For the last ten years researchers working on the Milk Genomics Initiative have identified genes that contribute to the natural genetic variation in milk quality traits such as milk-fat and milk-protein composition. In 2008 the Danish Aarhus University joined the now concluded initiative to address local issues concerning milk coagulation properties as some cows produced poor or even non-coagulating milk. Up to 17% of milk in some regions of Denmark didn’t meet the standards of cheese making milk processors. PhD associate professor Mette Krogh Larsen: “Our studies have shown that there is great variation in coagulation ability and that the trait can be heritable. This means that there is breeding potential for selecting cows that are best suited for cheese making. At the end of the day this could improve commercial dairy productivity.”

Larsen: “Now it is time to move on, building on these findings. In the last ten years the focus of dairy processors has shifted. Of course coagulation properties of milk are as important as ever, but evolution in processing makes it interesting to look deeper into milk properties and genetic traits.” New research using the technique of Metabonomics to look at the unique chemical fingerprints of milk at a molecular level revealed that milk contains even more beneficial substances than was previously known and that the presence of these substances differs per cow. “This knowledge brings us closer to finding the way to produce supermilk.”

What made the research focus on the so called supermilk?
“What happened over the course of the Milk Genomics Initiative is that milk processors like the Danish based Arla made advances in making the whey fraction more profitable. Years ago whey was used just as a feed ingredient and later whey powder. Now it is a more refined product which can be used as an ingredient for baby formula and special nutrition. The most valuable part of whey, the complex oligosaccharides, differs in type and quantity per cow and is dependent on the lactation period. Knowing the dynamics of that will help us in advising farmers how to produce supermilk.”

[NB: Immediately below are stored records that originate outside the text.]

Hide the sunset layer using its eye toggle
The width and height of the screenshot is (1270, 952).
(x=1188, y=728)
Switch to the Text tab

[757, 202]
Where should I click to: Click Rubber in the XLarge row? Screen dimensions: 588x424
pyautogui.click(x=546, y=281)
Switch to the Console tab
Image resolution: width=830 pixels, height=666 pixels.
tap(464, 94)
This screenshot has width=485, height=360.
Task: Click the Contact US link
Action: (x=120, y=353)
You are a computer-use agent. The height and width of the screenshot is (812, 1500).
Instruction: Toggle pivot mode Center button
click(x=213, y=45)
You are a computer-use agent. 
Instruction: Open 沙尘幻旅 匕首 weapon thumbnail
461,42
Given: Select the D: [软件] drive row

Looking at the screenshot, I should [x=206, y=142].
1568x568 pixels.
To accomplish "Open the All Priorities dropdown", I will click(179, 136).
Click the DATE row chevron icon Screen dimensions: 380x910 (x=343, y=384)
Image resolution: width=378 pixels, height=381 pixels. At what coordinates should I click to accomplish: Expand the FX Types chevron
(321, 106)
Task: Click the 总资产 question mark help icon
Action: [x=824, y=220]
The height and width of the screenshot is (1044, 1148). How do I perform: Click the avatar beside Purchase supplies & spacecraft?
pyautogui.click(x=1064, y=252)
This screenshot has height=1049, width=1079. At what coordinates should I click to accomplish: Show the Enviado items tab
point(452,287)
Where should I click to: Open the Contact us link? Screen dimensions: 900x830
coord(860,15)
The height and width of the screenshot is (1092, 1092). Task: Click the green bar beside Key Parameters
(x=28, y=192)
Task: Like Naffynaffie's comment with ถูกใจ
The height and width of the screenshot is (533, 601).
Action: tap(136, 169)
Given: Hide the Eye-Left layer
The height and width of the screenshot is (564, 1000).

Do you have the blueprint of what supermilk is?
“Here I can give only a yes and no answer. At this moment in time supermilk is milk with an intrinsic higher value than ordinary drinking milk. That value comes from good coagulation properties for cheese making on the one hand and from a high value whey fraction on the other. We want to maximise the particular whey fraction proteins and find the genes responsible for it. That said, the supermilk of today can be a whole lot different to the supermilk of tomorrow. All depends on where the processors are able to add value. Key in our research now is that it has to be relevant to the industry.”

Aren’t you afraid that the planned research will lead in a direction which will have an expiration date due to the 
shifting focus of processors?
“In the quest for the supermilk of today the research will surely focus on the cow genes responsible for the most valuable whey protein for this moment. That said, if tomorrows supermilk demands the maximisation of another protein our work will be as important. Discovering which genes do what makes selection possible for numerous milk properties. And to make it even more complicated; we are not only looking at which genetic traits account for certain milk properties, we also look at which genetic traits have an influence on how a cow responds to certain changes in feed in relation to the milk properties it produces.”

Looking at the unique chemical fingerprints of milk at a molecular level revealed that milk contains even more beneficial substances than was known and that the presence of these substances differ per cow

If you look ahead, what will be the next step with the research findings in hand?
“Ideally this will open great opportunities in selection and breeding. We can put our findings on the table of the breeding companies and the dairy companies. Of course there are other traits which will be just as important, such as milk yield, health, robustness, but we could add traits to select upon. Important in the whole process will be the monetisation of supermilk within the whole dairy chain from farmer to dairy processor, from breeding company to retailer. As long as 
farmers are not paid extra for producing supermilk, it will not be easy to start with it.”
How realistic is the production of supermilk?
“We know for a fact that we can select for supermilk and that milk with the right and a higher than normal content of oligosaccharides is more valuable. However, the changes in milk collection on the one hand and the time it takes to inventory the genetic traits of cow families and to make the next step in breeding selection will take some years.”

What will be the consequences on a farm level?
“There are three main points to select cows within the herd. First we need to know which cows in the barn produce which milk properties on the basis of genetics. Second there is the way each cow metabolises its feed and third we need to know at what stage the cow is in its lactation. On the basis of this a farmer can divide its milk flow and produce high value supermilk and non-supermilk instead of producing bulk of mediocre quality.”

How does that translate in farm and cow management?
“That is the easiest and fastest part of producing supermilk to implement. By dividing the herd on an individual basis and separating the milk flow into two different tanks every farmer could start producing supermilk with its existing herd. Existing milking equipment with infrared sensors and flip valves, now used to keep the milk of antibiotic treated cows out, are already in place. We just have to identify the cows which produce the sought after milk properties.”